• _PROBLEM TO WORK ON_
Decide whether each statement agrees with the cold plasma abstract below, answering yes or no and quoting the words of the abstract that settle it.
1. CAP treatment cut viability by 92–99% in every one of the seven breast cancer cell lines tested.
2. The three TNBC cell lines differed from one another in CAP sensitivity by 33%.
3. Raising treatment duration and power lowered breast cancer cell viability.

• _TEXT_
Canady Cold Plasma Conversion System Treatment: An Effective Inhibitor of Cell Viability in Breast Cancer Molecular Subtypes

Aug 1, 2020

Xiaoqian Cheng, Saravana R. K. Murthy, Taisen Zhuang, Lawan Ly, Olivia Jones, Giacomo Basadonna, Michael Keidar, Yasmine Kanaan, and Jerome Canady

Breast cancer is a heterogenous disease which can be classified into subtypes by the presence or absence of
estrogen receptor (ER), progesterone receptor (PR), and human epidermal growth factor 2 receptor (HER2). Cold
atmospheric plasma (CAP) has been shown to be a potential treatment for cancer. In this report, a 92–99%
reduction of viability by CAP treatment was achieved across all seven tested breast cancer cell lines (p ≤ 0.05).
Increasing treatment duration and power significantly reduced breast cancer cell viability (** f(2,2) ≤ 0.0176,
*** f(5,14) ≤ 0.0033). The authors are the first to report that breast cancer sensitivity to CAP is based on receptor
status. Cells with identical receptor status showed the least difference in CAP sensitivity (p ≤ 0.05), the difference being 33% between the two ER+/PR+/HER2- cell lines (p ≤ 0.05) and 22–44% between the three
TNBC cell lines (p ≤ 0.05). HER2-negative cell lines, irrespective of ER/PR status, also showed ≤ 50% difference
in CAP sensitivity (p ≤ 0.05). Moreover, demonstration of ER-/PR-/HER2+ CAP susceptibility and ER+/PR
+/HER2+ CAP resistance suggests that ER/PR status is a significant factor in determining CAP sensitivity in
HER2-positive cells. Our novel findings on CAP sensitivity will provide insight on how to optimize CAP treatment to better overcome CAP resistance and thus prevent tumor recurrence.

• _INFORMATION GIVEN_
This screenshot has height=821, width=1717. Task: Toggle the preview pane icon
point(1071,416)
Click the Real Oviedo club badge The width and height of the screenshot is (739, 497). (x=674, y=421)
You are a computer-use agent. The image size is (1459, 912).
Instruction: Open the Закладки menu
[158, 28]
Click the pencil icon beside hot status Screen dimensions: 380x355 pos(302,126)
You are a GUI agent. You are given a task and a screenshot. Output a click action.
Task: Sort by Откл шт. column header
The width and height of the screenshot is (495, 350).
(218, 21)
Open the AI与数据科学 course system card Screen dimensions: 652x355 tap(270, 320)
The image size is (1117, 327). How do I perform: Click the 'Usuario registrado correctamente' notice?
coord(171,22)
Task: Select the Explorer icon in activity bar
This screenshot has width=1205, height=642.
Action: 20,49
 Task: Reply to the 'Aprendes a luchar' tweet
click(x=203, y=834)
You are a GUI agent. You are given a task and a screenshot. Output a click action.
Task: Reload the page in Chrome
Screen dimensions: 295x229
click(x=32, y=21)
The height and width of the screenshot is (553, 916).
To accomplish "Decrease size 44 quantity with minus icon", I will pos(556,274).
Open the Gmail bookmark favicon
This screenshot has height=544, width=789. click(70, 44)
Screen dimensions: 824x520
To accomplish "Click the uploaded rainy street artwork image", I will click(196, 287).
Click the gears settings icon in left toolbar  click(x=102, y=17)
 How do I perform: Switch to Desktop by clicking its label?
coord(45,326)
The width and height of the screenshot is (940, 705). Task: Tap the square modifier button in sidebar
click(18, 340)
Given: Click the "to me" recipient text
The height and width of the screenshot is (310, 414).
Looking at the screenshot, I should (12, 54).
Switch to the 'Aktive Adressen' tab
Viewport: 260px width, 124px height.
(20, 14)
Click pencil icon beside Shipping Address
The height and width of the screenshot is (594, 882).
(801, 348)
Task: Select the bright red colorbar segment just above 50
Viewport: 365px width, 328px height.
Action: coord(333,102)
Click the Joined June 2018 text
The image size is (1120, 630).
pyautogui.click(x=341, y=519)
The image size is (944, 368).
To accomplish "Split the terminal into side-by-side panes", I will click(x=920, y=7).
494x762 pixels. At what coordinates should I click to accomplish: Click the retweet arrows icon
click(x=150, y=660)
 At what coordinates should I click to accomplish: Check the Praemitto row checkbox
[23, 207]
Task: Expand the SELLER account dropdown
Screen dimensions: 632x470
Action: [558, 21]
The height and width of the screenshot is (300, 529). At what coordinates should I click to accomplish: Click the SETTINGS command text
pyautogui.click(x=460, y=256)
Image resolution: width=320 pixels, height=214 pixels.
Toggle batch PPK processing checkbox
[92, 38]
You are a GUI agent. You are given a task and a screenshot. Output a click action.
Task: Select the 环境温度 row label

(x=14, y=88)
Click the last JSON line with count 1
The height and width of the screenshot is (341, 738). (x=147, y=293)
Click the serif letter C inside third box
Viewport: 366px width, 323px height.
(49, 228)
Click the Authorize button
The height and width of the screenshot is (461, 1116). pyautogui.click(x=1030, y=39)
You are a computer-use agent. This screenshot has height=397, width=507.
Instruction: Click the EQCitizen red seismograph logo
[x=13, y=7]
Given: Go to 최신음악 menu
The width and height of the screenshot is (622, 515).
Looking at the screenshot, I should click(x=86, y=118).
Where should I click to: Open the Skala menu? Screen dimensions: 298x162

• _SOLUTION TO THE EXERCISE_
1. Yes: "a 92–99% reduction of viability by CAP treatment was achieved across all seven tested breast cancer cell lines"
2. No: "22–44% between the three TNBC cell lines"
3. Yes: "Increasing treatment duration and power significantly reduced breast cancer cell viability"